[DATA EXCERPTS]

§

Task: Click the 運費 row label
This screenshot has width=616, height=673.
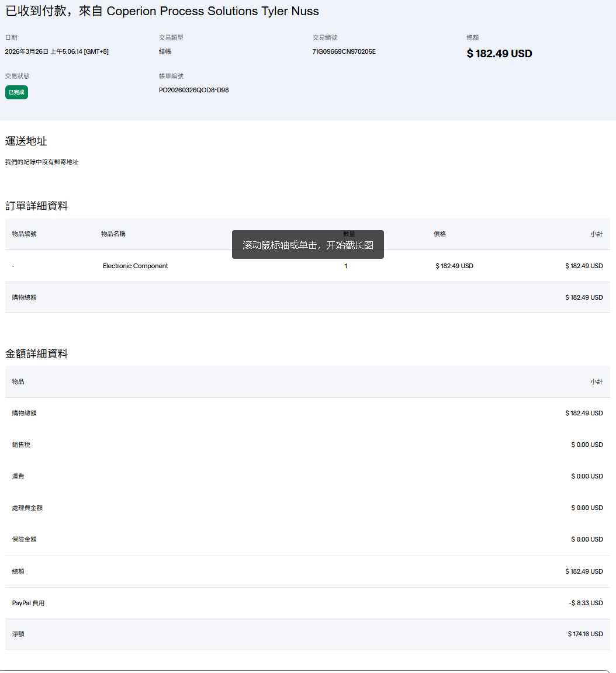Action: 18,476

§

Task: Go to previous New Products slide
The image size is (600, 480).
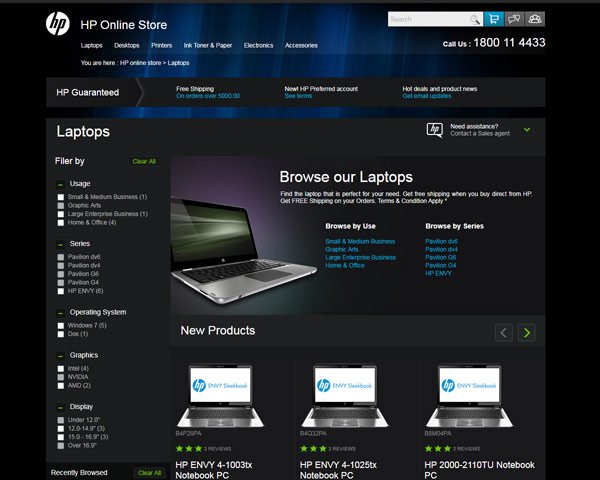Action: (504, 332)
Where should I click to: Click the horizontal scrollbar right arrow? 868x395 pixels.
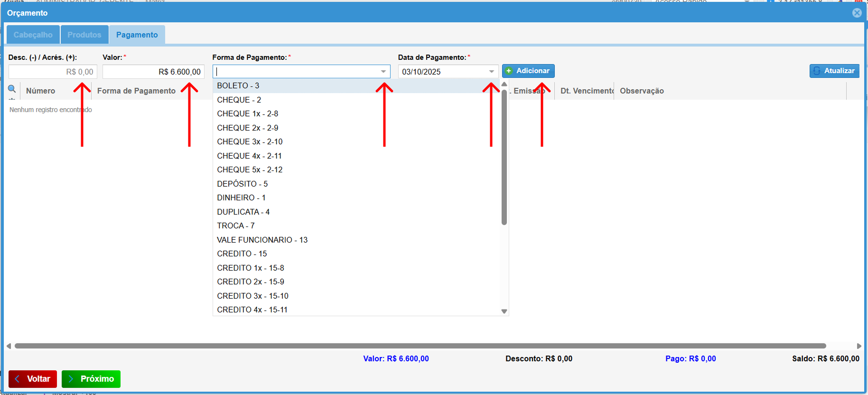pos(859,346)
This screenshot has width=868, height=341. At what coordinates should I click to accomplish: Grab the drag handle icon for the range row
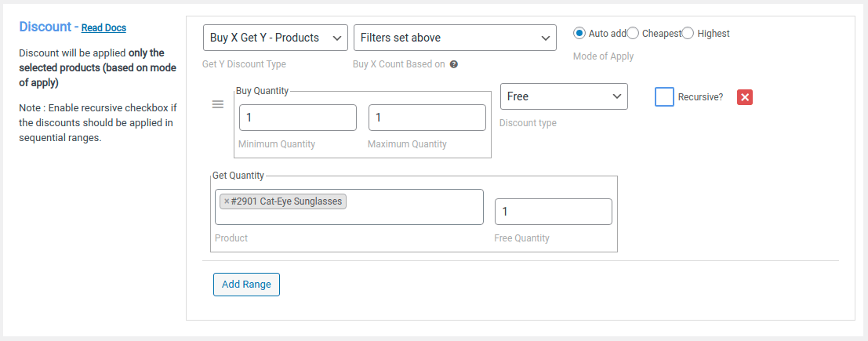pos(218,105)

§

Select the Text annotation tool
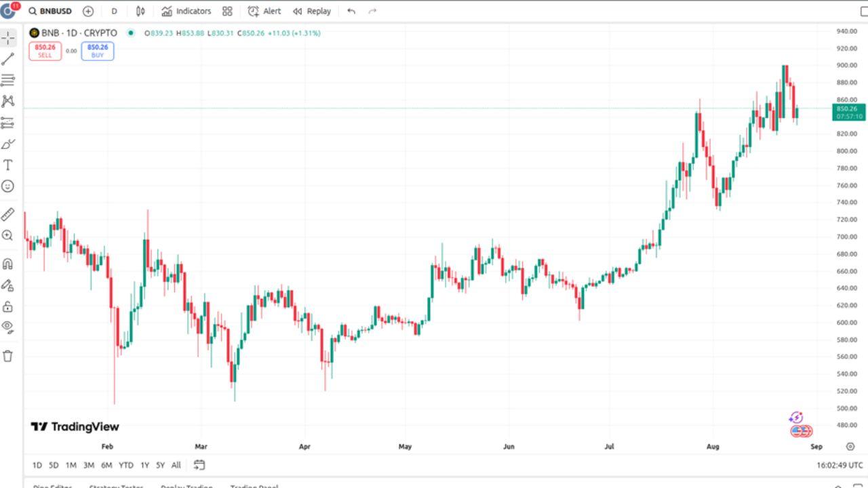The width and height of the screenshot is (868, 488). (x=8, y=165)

§

[WHAT TO PRODUCE]
Answer with a number alone: how many lines of the records contain the string "Task"?

[RESULT OF THIS EXERCISE]
2